> **What you need to do**: Reproduce the records that follow exactly as they appear.

-*-*-

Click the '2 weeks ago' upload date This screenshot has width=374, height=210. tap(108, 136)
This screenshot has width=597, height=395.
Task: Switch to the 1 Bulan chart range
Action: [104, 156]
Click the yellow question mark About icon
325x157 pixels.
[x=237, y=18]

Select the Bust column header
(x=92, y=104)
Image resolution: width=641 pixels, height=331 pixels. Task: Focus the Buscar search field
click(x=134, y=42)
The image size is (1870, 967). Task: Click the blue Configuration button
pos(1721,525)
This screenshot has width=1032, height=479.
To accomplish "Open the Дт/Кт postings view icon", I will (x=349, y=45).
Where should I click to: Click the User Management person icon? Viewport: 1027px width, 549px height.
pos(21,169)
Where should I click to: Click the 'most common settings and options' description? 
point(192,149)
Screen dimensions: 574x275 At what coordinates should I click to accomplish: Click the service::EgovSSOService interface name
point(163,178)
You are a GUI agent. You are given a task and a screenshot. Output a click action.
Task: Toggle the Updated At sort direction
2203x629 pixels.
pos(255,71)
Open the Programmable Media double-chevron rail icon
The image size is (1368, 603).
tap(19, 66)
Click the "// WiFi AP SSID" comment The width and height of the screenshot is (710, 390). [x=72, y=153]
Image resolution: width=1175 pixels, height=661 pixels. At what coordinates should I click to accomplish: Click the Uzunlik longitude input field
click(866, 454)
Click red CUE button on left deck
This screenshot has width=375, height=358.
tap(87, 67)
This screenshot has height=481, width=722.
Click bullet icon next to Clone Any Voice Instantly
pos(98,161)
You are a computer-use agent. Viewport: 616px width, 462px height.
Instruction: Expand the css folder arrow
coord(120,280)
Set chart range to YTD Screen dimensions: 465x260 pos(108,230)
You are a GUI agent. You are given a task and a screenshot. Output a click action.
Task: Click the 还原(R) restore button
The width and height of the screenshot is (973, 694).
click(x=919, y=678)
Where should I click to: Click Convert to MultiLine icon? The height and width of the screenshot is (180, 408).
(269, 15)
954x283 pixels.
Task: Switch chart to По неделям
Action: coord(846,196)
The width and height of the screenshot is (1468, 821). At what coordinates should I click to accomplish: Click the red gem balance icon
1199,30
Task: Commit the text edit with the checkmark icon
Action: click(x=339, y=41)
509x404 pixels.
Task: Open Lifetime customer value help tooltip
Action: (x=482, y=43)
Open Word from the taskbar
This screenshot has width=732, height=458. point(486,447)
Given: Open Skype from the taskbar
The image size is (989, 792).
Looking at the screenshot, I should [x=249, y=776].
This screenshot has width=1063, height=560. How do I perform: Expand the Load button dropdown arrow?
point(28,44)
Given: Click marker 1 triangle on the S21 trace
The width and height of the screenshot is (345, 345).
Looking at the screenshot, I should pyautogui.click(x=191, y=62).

-*-*-

> **Task response**:
Click the '2 weeks ago' upload date This screenshot has width=374, height=210. tap(108, 136)
This screenshot has width=597, height=395.
Task: Switch to the 1 Bulan chart range
Action: [104, 156]
Click the yellow question mark About icon
325x157 pixels.
[x=237, y=18]

Select the Bust column header
(x=92, y=104)
Image resolution: width=641 pixels, height=331 pixels. Task: Focus the Buscar search field
click(x=134, y=42)
The image size is (1870, 967). Task: Click the blue Configuration button
pos(1721,525)
This screenshot has width=1032, height=479.
To accomplish "Open the Дт/Кт postings view icon", I will (x=349, y=45).
Where should I click to: Click the User Management person icon? Viewport: 1027px width, 549px height.
pos(21,169)
Where should I click to: Click the 'most common settings and options' description? 
point(192,149)
Screen dimensions: 574x275 At what coordinates should I click to accomplish: Click the service::EgovSSOService interface name
point(163,178)
You are a GUI agent. You are given a task and a screenshot. Output a click action.
Task: Toggle the Updated At sort direction
2203x629 pixels.
pos(255,71)
Open the Programmable Media double-chevron rail icon
The image size is (1368, 603).
tap(19, 66)
Click the "// WiFi AP SSID" comment The width and height of the screenshot is (710, 390). [x=72, y=153]
Image resolution: width=1175 pixels, height=661 pixels. At what coordinates should I click to accomplish: Click the Uzunlik longitude input field
click(866, 454)
Click red CUE button on left deck
This screenshot has width=375, height=358.
tap(87, 67)
This screenshot has height=481, width=722.
Click bullet icon next to Clone Any Voice Instantly
pos(98,161)
You are a computer-use agent. Viewport: 616px width, 462px height.
Instruction: Expand the css folder arrow
coord(120,280)
Set chart range to YTD Screen dimensions: 465x260 pos(108,230)
You are a GUI agent. You are given a task and a screenshot. Output a click action.
Task: Click the 还原(R) restore button
The width and height of the screenshot is (973, 694).
click(x=919, y=678)
Where should I click to: Click Convert to MultiLine icon? The height and width of the screenshot is (180, 408).
(269, 15)
954x283 pixels.
Task: Switch chart to По неделям
Action: coord(846,196)
The width and height of the screenshot is (1468, 821). At what coordinates should I click to accomplish: Click the red gem balance icon
1199,30
Task: Commit the text edit with the checkmark icon
Action: click(x=339, y=41)
509x404 pixels.
Task: Open Lifetime customer value help tooltip
Action: (x=482, y=43)
Open Word from the taskbar
This screenshot has width=732, height=458. point(486,447)
Given: Open Skype from the taskbar
The image size is (989, 792).
Looking at the screenshot, I should [x=249, y=776].
This screenshot has width=1063, height=560. How do I perform: Expand the Load button dropdown arrow?
point(28,44)
Given: Click marker 1 triangle on the S21 trace
The width and height of the screenshot is (345, 345).
Looking at the screenshot, I should pyautogui.click(x=191, y=62).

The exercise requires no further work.